Millennials are materialists who want to move to the suburbs and have kids
If we know anything about the millennial generation, we know that they want a job that offers higher rewards than mere money, love cities, and aren’t too concerned with having kids.
According to the results of this poll, we don’t know anything about millennials.
Respondents under 30 were more likely than any other age group to say that the most essential element of their dream job is that it “pays a lot of money." And while 22% of respondents over 65 and 19% of those 52-64 said “helping others” was the most important part of their personal American dream, only 14% of millennials said the same.
Further compromising the image of millennials as would-be bohemians, 52% of those under 30 say their dream home would be located in “a family-oriented suburban neighborhood,” while only 24% said they preferred to live in a “vibrant urban” area.

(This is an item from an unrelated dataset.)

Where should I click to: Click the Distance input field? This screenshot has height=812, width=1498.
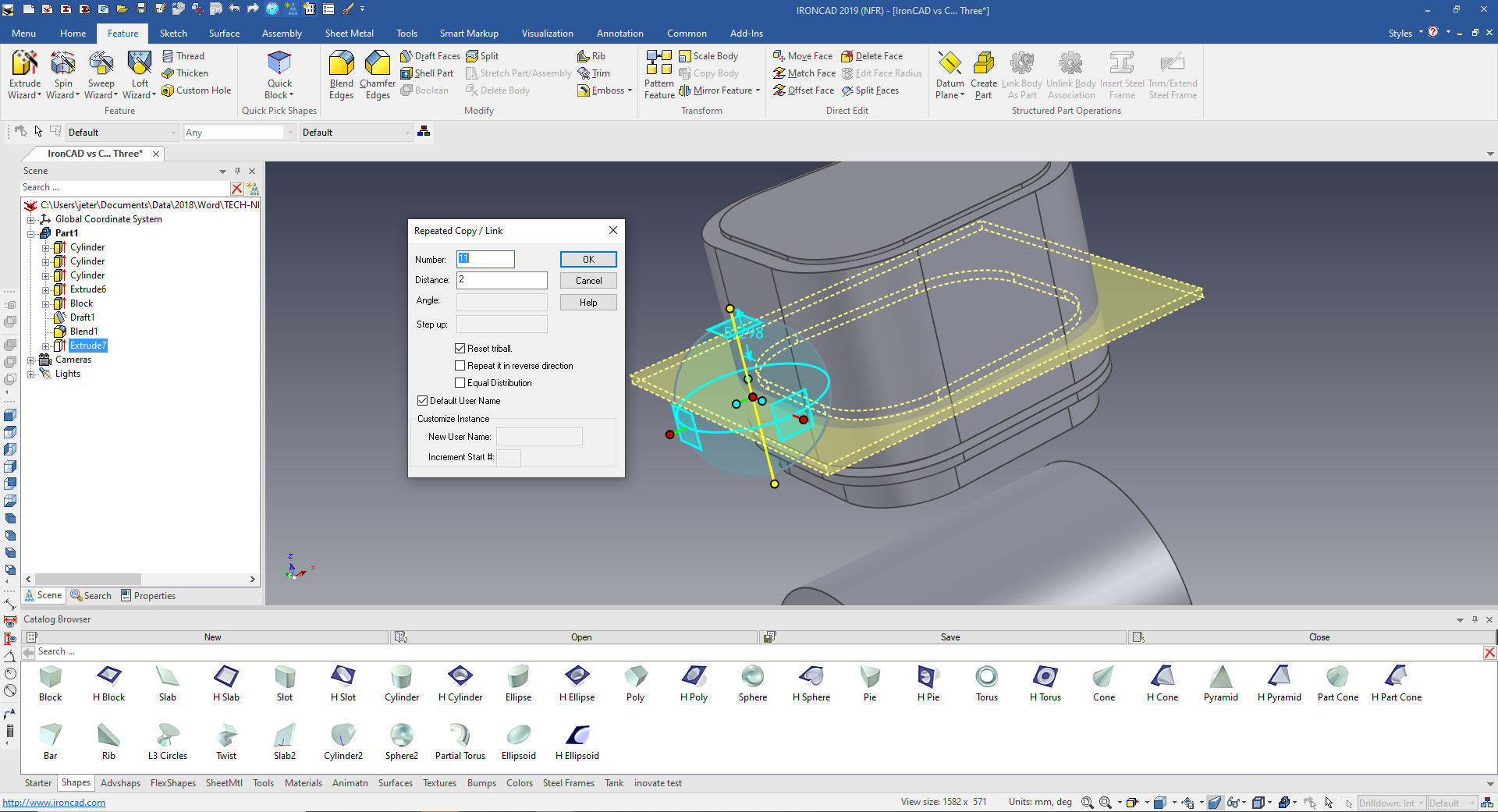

Finally, the poll offers a happy surprise to social conservatives who lament the death of traditional values: Two-thirds of millennials said that marriage and child-rearing are essential to their American Dream -- a higher rate than any other age group.
Independents see their country more like Democrats than like Republicans
But while Republicans and Democrats are sharply divided on how they think the government can make the American Dream more accessible -- Republicans want to cut taxes, spending and regulations, while Democrats want to expand access to free health care and college -- Independents are more closely aligned with Democrats than they are with Republicans.
Independents’ policy prescriptions depart from those of Democrats by only 8 points, while they are 13 to 20 points away from those of Republicans.
If Independents’ are truly leaning left, the electoral consequences could be profound. Of the 2,000 Americans surveyed in the poll, 35% identified as Independent and only 21% as Republican. In the words of the polls’ authors, “Not since Reagan captured many disaffected blue-collar voters has there been such potential for America’s Independents to swing so sharply in one direction.”